My swim suit girls, front and back, my earliest 1943... the last one is 1953


----------



## Canadacan (Feb 24, 2016)

Wow nice collection Jbeas31!....I spotted a Winnipeg bottle from Blackwoods Beverages....I have all the construction photos from when they built that 7up bottler plant in 1957....one of my favorite bottlers!
Not sure why they are posting upside down?....doing it from your phone?


----------



## Jbeas31 (Feb 24, 2016)

Thanks.  

I've amassed this collection in the last 2 years.   I was bitten by the collecting bug. 

I really like all the variants of the 7up bottles. 

You have quite a few cans. 

No I uploaded them from my iPhone onto computer and it doesn't help. 


Yes I have two Canadian bottles actually. 
The Blackwoods bottle and I'm assuming all the plain shield Canadian bottles have the "R" registered in one of the bubbles where as the American bottles have it below the shield. 

I noticed that many of your bubble girl bottles have 8 bubbles above the girl and 7 on the label and neck too.  I've got one like that.   I also notice how the girl tends to get larger, in the stomach, as the years progress. 

Would you care to part with one of those "sip it slowly" bottles? If not I understand.


----------



## Canadacan (Feb 24, 2016)

Not ready to part with any yet because the years are different, so I'm trying to document the progression. Yes the first three have the 8 bubbles above the girl, the one that came before has 8 bubble on the front and above the girl... and the 4th bottle in my pic has 7 bubble above her. Notice the first 3 she has a single foot and hands face outward?...and then on the 4th bottle she is redesigned and has two feet and hands face inward. I think I did a little post showing the progression of the bottle, I'll see if I can find it.
...........ps when you post a pic you can double click it and a window comes up with a size display option.. maybe try posting medium size and that may show it upright?...you can do that for every pic before posting.


----------



## iggyworf (Feb 25, 2016)

Jbeas that is a very impressive collection. It could be awhile until my  bottles come out of there crates. I have never had a problem with  posting pics, so I cannot help you on that part. I really like the back label of the one from Beaver Falls Pa. With the neck ring. I do have pics of alot of my bottles. I will check to see if any are good enough to post.


----------



## iggyworf (Feb 25, 2016)

Here are some more of mine. I like collecting all 7up's. I have a lot of the commemoratives also.


----------



## Jbeas31 (Feb 25, 2016)

Canadacan said:


> Not ready to part with any yet because the years are different, so I'm trying to document the progression. Yes the first three have the 8 bubbles above the girl, the one that came before has 8 bubble on the front and above the girl... and the 4th bottle in my pic has 7 bubble above her. Notice the first 3 she has a single foot and hands face outward?...and then on the 4th bottle she is redesigned and has two feet and hands face inward. I think I did a little post showing the progression of the bottle, I'll see if I can find it.
> ...........ps when you post a pic you can double click it and a window comes up with a size display option.. maybe try posting medium size and that may show it upright?...you can do that for every pic before posting.
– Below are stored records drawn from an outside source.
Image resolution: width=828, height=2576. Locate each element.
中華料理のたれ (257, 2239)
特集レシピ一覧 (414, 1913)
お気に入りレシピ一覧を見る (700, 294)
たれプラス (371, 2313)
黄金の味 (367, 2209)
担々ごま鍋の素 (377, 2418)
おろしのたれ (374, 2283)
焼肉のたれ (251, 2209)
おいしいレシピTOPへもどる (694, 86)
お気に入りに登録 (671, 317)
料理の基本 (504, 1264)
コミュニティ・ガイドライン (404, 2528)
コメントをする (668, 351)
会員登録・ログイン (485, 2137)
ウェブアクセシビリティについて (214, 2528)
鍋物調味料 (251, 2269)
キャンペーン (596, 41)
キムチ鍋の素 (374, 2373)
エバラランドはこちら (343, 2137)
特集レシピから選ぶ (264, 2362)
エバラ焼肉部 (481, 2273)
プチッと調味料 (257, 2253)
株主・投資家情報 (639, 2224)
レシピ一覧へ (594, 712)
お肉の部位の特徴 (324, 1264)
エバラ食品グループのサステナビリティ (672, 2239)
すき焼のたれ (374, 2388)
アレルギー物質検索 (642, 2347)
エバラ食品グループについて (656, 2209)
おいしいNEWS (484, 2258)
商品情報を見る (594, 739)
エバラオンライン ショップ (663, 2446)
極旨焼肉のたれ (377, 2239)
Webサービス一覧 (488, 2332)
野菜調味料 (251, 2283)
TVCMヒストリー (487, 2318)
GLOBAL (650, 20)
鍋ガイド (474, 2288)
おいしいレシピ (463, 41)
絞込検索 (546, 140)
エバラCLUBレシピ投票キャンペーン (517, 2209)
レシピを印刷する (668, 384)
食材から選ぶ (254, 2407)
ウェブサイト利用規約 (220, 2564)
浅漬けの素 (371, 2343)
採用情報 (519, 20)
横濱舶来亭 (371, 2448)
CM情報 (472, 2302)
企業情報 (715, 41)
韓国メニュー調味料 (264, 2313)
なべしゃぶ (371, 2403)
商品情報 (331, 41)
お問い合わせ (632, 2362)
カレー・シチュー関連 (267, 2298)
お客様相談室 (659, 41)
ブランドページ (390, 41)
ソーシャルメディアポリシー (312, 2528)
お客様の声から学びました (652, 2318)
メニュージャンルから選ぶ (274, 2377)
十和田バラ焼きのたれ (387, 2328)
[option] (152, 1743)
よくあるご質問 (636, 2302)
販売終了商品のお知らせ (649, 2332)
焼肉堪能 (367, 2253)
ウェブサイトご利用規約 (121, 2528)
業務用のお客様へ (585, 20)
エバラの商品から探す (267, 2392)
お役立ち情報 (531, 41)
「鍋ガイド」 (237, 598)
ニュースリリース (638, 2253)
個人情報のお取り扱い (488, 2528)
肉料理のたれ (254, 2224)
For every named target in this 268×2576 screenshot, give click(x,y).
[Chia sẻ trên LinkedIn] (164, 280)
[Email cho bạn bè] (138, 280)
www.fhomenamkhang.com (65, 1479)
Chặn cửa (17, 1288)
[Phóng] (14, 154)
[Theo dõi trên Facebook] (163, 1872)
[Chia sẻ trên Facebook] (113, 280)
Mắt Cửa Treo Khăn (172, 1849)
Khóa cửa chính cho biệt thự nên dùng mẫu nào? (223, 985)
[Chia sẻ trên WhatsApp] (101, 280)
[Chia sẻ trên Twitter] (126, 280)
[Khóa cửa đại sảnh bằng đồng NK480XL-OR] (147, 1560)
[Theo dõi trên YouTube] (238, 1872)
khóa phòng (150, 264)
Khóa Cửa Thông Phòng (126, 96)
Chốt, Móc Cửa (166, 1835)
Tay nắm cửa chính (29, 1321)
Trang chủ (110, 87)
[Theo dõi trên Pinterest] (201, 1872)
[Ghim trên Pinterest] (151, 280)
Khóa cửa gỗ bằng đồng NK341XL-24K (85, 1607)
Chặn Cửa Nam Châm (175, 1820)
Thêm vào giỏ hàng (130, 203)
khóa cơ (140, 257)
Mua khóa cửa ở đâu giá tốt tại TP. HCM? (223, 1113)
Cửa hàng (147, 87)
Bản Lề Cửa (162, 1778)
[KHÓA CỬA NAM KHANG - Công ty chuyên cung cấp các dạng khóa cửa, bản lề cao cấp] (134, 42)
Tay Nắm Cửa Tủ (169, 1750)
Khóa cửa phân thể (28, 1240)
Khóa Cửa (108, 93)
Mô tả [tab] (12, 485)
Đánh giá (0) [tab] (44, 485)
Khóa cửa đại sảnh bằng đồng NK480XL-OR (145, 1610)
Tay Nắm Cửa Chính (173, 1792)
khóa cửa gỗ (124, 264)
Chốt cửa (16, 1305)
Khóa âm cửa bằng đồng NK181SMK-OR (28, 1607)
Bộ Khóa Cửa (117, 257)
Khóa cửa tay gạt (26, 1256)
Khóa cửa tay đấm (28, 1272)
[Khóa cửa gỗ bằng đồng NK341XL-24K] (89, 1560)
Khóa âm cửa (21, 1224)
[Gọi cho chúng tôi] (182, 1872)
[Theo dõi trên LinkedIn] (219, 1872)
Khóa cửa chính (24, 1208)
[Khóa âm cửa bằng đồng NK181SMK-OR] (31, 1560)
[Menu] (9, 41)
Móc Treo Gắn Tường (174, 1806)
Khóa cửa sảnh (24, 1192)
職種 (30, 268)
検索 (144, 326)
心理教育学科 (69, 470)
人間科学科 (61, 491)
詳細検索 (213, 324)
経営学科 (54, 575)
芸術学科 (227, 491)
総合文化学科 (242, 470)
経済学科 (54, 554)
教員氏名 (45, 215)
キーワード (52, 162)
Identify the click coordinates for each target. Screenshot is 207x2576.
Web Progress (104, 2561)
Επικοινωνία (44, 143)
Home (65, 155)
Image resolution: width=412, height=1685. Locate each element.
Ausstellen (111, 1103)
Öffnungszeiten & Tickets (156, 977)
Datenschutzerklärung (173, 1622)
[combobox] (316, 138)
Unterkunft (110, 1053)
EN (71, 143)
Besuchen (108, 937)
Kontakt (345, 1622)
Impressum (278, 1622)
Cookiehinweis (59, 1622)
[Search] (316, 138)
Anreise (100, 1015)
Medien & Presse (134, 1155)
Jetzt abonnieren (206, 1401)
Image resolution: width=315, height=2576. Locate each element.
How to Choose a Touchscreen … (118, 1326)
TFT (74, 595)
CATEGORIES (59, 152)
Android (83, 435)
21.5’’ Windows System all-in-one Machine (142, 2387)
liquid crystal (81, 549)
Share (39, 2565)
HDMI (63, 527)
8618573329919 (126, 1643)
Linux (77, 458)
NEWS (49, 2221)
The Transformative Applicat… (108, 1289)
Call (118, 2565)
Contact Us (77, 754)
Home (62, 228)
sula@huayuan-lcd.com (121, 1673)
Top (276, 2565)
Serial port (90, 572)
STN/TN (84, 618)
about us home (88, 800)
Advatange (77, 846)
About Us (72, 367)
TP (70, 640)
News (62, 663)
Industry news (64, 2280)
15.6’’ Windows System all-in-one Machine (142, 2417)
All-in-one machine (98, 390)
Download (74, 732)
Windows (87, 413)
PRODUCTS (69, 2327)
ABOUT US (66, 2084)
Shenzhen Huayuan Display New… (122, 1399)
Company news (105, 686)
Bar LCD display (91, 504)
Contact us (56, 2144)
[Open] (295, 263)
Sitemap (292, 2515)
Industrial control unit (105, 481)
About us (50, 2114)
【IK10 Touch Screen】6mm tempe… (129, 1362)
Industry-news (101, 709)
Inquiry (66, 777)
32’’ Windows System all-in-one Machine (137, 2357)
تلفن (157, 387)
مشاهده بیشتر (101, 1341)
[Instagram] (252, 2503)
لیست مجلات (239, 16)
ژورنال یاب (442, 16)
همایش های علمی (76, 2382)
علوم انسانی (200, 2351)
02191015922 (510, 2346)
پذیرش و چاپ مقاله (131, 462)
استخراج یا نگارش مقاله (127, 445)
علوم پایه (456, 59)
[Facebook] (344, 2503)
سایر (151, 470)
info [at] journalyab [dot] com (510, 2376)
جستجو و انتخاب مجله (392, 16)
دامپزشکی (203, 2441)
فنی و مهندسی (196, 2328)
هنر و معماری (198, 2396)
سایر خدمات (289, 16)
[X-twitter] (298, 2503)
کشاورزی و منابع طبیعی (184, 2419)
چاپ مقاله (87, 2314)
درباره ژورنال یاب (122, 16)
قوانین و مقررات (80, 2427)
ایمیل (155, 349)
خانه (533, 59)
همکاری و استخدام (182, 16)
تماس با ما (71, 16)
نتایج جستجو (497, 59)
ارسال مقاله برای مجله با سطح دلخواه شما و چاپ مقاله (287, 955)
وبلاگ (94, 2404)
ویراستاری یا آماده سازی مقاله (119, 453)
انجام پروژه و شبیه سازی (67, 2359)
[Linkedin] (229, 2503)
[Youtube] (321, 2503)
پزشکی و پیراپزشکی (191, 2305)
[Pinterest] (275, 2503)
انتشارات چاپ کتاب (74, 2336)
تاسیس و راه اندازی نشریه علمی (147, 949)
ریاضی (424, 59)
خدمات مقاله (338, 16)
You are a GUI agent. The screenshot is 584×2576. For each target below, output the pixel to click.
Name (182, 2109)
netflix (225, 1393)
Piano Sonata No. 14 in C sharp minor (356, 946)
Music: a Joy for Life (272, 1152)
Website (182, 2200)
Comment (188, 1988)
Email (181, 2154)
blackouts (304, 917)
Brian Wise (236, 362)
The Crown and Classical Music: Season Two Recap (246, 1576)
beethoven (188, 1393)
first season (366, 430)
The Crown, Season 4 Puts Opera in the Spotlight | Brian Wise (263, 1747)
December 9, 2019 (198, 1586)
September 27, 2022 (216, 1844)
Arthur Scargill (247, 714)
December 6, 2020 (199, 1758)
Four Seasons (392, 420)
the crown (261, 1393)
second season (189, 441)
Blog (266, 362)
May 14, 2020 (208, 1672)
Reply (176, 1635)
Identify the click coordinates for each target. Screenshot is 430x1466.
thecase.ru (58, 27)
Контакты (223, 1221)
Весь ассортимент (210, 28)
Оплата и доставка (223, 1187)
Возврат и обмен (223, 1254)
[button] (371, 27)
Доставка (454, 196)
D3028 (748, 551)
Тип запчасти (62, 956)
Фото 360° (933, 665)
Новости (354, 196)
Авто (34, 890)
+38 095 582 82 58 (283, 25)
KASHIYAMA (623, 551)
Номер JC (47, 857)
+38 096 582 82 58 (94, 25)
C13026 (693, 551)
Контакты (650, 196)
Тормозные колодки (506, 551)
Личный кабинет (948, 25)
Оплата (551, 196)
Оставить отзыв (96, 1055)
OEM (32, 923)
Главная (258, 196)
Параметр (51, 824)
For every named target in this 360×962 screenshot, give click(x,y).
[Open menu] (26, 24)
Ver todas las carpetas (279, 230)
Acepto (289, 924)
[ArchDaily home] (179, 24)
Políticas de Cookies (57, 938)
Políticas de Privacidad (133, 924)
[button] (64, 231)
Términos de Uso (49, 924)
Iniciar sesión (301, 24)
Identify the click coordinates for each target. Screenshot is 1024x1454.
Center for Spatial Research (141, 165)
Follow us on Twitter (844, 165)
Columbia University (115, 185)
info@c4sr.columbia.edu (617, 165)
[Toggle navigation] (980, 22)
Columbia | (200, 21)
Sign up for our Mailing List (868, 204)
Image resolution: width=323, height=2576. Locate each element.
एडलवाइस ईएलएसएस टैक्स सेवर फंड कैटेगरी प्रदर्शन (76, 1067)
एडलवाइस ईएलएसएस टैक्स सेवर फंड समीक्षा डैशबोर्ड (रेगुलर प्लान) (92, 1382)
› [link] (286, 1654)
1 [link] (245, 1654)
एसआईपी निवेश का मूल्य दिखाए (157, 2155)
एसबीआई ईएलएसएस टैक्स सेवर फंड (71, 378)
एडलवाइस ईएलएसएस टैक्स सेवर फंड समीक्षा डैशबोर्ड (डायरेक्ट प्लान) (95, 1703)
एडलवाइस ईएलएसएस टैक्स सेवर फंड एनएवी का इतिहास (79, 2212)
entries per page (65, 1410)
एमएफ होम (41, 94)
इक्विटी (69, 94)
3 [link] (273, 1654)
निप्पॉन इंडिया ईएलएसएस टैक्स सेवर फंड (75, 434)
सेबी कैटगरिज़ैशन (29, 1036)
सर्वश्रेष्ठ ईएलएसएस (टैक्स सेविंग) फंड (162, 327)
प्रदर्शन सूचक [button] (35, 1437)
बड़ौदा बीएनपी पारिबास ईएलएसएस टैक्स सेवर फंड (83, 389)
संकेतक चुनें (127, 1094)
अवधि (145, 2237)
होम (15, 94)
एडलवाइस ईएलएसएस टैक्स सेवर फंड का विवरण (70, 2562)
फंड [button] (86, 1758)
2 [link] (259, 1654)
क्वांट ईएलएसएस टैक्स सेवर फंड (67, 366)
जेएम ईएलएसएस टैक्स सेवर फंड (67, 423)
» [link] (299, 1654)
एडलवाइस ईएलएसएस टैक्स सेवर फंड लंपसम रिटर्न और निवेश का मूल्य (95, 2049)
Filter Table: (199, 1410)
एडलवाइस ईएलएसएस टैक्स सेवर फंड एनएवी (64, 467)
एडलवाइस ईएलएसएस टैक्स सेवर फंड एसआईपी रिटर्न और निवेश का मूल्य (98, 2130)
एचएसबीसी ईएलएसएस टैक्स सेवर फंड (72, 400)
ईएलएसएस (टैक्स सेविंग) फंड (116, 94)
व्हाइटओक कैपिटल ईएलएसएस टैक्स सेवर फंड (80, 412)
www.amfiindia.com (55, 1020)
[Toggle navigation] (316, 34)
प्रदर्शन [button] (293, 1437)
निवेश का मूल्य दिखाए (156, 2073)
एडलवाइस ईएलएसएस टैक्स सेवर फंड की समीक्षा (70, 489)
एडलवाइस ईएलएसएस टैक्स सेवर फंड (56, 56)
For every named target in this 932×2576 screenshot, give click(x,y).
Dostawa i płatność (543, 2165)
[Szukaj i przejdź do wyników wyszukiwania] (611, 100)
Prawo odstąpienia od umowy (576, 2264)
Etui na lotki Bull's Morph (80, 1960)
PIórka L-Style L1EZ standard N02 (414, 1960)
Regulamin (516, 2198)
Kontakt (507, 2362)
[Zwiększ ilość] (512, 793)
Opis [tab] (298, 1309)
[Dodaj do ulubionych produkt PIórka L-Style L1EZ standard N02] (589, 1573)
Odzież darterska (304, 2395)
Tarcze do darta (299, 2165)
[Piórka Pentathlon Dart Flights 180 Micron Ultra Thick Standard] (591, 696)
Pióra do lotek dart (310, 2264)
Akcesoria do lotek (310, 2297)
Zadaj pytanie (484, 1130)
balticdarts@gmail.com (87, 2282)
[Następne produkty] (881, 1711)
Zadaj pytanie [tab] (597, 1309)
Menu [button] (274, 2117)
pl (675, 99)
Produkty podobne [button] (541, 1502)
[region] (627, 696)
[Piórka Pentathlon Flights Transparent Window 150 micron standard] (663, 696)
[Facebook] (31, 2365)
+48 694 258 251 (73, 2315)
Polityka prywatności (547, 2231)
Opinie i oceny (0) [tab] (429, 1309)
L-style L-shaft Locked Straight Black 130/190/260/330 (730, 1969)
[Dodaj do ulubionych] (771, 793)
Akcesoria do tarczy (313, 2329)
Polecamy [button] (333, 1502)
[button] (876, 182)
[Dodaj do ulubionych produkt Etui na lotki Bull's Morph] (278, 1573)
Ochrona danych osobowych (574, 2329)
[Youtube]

I completely understand. Just thought Id ask. If you ever come across one in good shape at a decent price message me. 

That's very odd.  Most of my late 30s early 40 bottles have two feet except for a few.  There does seem to be a distinct transition between your bottles by year. 
The 4th bottle is also the mid section and thigh size change. 

I tried doing the resize and all of the photos are thumbnail size.  Its odd because some are upright and some arent and the method was the same.   
Its and iphone 5s and a windows 10 laptop.


----------



## Jbeas31 (Feb 25, 2016)

iggyworf said:


> Jbeas that is a very impressive collection. It could be awhile until my  bottles come out of there crates. I have never had a problem with  posting pics, so I cannot help you on that part. I really like the back label of the one from Beaver Falls Pa. With the neck ring. I do have pics of alot of my bottles. I will check to see if any are good enough to post.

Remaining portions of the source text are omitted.